India to enter Saudi railway business
Riyadh, October 12, 2010
India is planning to enter Saudi Arabia, starting with the operation of a major mineral railway that will link the country's northern Jalamid region with Ras Azzour, near the industrial port city of Jubail, an Indian minister said.
E Ahamed, India's minister of state for railways, who was speaking on the sidelines of a community reception in Riyadh, said that some projects were 'being identified, while some are in the pipeline'.
The minister said that while it was too early to talk about the projects in which Indian Railways would be involved in, India's state-owned Rites Company would be involved in the operation of the new 1,486-kilometre North-South railway.

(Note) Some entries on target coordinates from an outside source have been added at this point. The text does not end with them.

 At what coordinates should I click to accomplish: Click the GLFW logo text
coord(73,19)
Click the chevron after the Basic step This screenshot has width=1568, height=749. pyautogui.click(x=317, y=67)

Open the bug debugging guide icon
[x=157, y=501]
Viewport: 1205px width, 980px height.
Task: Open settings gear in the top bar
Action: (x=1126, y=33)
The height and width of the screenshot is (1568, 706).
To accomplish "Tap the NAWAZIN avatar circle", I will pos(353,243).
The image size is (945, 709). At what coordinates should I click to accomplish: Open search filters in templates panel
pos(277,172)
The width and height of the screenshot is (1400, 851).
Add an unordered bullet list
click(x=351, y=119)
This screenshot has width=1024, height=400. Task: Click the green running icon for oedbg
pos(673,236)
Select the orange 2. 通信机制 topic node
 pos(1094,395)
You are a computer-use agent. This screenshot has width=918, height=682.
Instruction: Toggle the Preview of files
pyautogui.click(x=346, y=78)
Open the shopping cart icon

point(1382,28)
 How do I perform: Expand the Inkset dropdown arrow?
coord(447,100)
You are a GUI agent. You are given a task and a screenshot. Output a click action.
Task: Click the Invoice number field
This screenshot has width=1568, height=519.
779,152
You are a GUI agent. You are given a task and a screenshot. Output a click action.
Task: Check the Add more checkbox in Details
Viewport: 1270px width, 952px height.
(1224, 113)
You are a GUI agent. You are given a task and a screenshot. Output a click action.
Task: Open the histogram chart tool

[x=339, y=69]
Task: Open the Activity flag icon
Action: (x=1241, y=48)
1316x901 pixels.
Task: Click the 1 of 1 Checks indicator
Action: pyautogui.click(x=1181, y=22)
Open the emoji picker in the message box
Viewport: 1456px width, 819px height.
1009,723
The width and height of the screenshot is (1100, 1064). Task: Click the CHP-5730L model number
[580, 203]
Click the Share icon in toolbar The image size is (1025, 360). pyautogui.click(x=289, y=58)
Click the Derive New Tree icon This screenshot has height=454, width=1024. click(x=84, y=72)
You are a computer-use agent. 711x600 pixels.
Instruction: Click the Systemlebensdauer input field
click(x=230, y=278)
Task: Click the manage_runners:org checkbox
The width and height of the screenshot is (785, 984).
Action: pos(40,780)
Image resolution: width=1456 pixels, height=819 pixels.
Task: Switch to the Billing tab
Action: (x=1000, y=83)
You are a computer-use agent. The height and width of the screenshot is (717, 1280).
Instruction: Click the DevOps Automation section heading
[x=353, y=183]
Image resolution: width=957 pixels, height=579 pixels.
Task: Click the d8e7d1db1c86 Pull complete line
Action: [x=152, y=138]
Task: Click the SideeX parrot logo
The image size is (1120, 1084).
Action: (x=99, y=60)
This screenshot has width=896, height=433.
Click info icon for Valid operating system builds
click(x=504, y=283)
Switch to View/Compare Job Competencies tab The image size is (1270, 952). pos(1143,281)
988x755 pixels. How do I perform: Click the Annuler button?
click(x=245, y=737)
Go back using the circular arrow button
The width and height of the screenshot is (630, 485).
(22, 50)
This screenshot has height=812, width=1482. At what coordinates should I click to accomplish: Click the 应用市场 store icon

'The Saudi Railways Organisation (SRO) and Rites signed a SR278 million ($74 million)agreement earlier,' he was quoted as saying by Arab News.
Rites will help operate the railway, which is used for the transportation of phosphate and bauxite to Ras Azzour near Jubail. Once operational, this railway link would make Saudi Arabia a leading supplier of phosphate and bauxite.
Passenger traffic on the route would start in 2013, with trains passing through Riyadh, Sudair, Qassim, Hail and Al-Jouf, an earlier report had said.
'India's ties in the railway sector, or for that matter in almost all sectors, especially in politics and the economy, are progressively growing,' Ahamed said.